OK Oracle, Tell Me *Approximately* How Many Unique Visitors We Had Last Week

By Kim Berg Hansen

Elevator Pitch

Statistical overviews often use distinct counts, medians and percentiles. On larger datasets they might take more time than the users like. But often approximate answers are “good enough” if they come fast, which you now can do in SQL. Learn how to do FAST=TRUE with approximations.

Description

Imagine doing a SELECT and the answer coming back is “approximately 42, give or take a little.” Normally you wouldn’t want that to happen, you expect a SELECT to give you an accurate answer every time. But building a sales dashboard for your boss, for instance, could be a choice between showing him “we had approximately 4200 unique visitors from France last week” in a quarter of a second, versus showing him “we had exactly 4189 unique visitors from France last week” in 5 seconds. Most likely your boss would be happier with a fast but “good enough” answer.

Oracle supports several Approximate Query Processing Functions, starting with APPROX_COUNT_DISTINCT in version 12.1, adding APPROX_MEDIAN and APPROX_PERCENTILE as well as the capability of doing approximate aggregations on multiple levels in version 12.2, followed by APPROX_RANK, APPROX_COUNT and APPROX_SUM in version 18.1. These functions allow you to write SQL that gets approximate, but fast, answers.

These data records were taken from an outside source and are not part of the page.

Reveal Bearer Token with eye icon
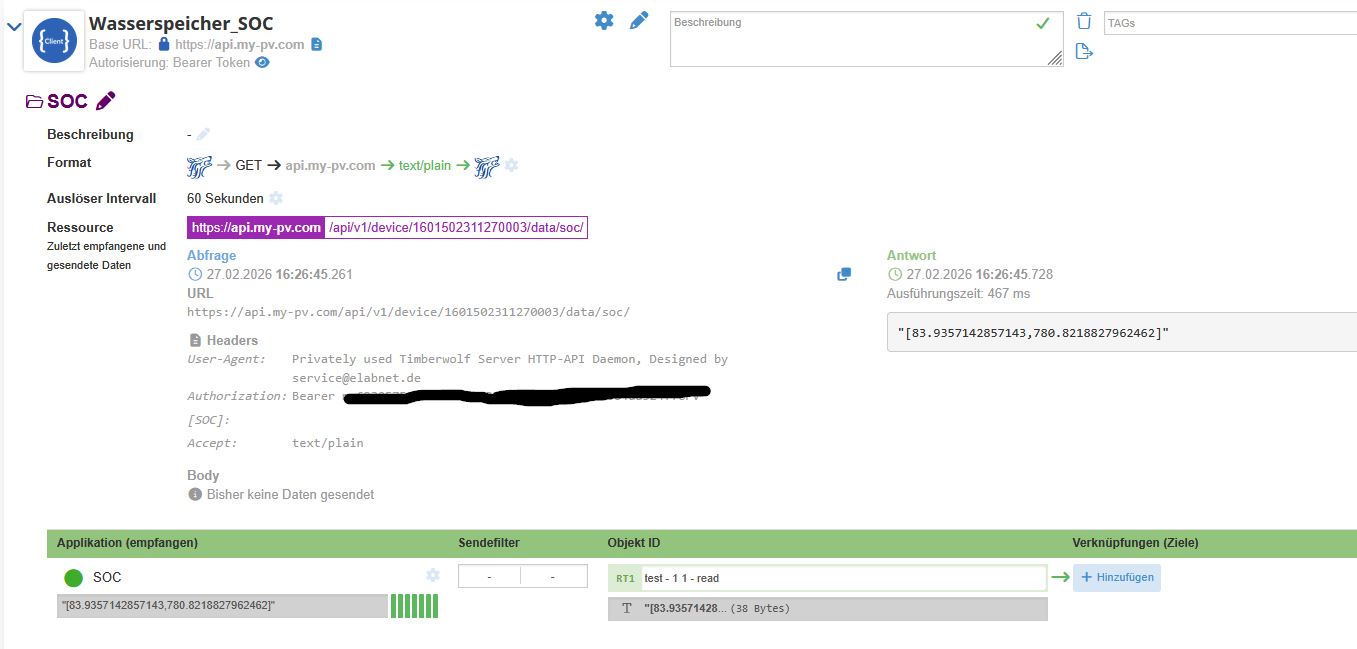 click(x=262, y=62)
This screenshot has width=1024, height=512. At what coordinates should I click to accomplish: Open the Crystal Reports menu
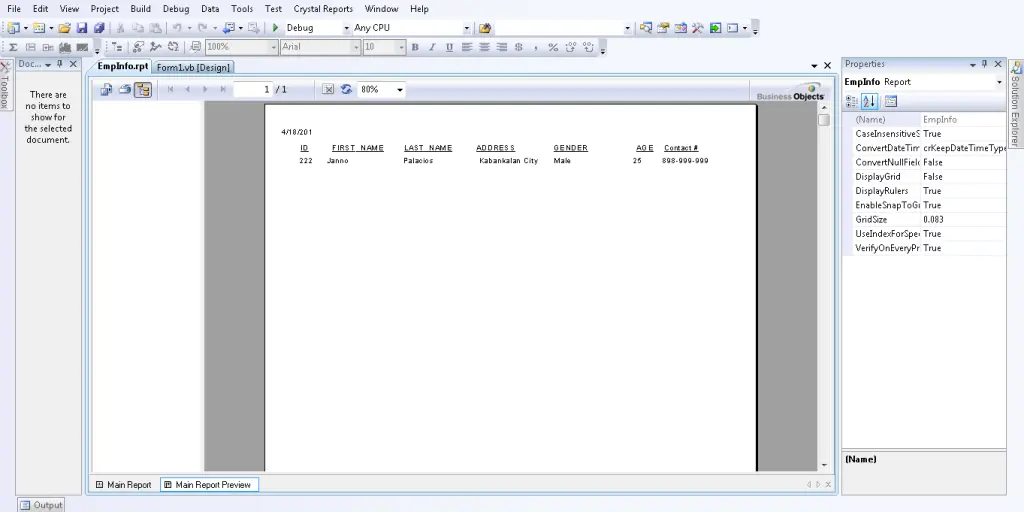(x=322, y=9)
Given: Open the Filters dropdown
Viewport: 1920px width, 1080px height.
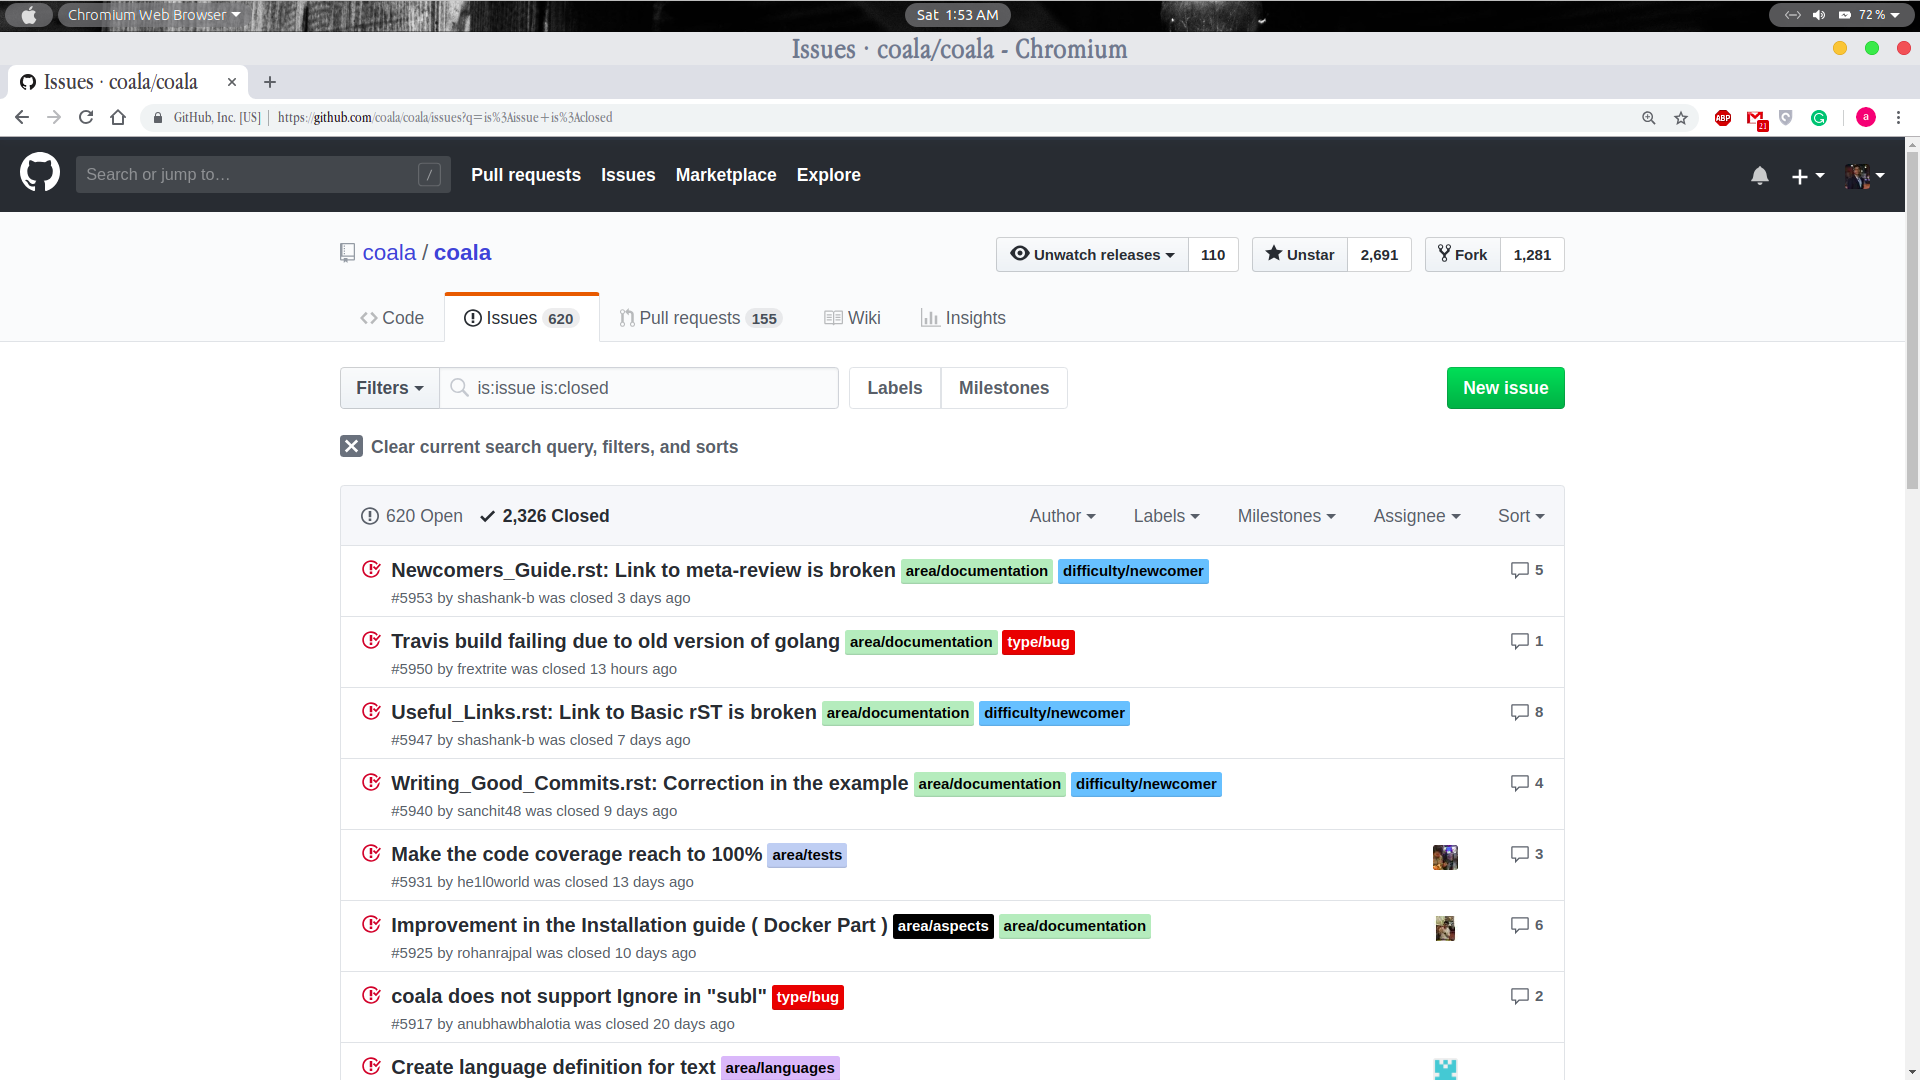Looking at the screenshot, I should point(389,388).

But what if you already have a dashboard application built using good old trusted SQL giving accurate answers, but it is really slightly unsatisfactory as each click takes several seconds to complete? Then you can do a FAST=TRUE - if you are prepared to accept approximate answers. You can do an ALTER SESSION that enables the optimizer to rewrite for example your COUNT(DISTINCT column) to an APPROX_COUNT_DISTINCT(column) automatically. Then your application will give approximate, but fast, answers without needing change.

This presentation discusses the different approximate functions, the approximate aggregations and the ALTER SESSION method of speeding the queries - showing examples of syntax and use cases.

Notes

Topics covered include:

  • Approximate query processing functions APPROX_*.
  • Precision and performance trade-offs.
  • Approximate multilevel aggregation.
  • Materialized views with approximate functions.
  • Initialization parameters for executing exact queries with approximations instead.
  • Query rewrite to use approximate materialized views.

Note: This talk has been accepted for ODTUG Kscope20.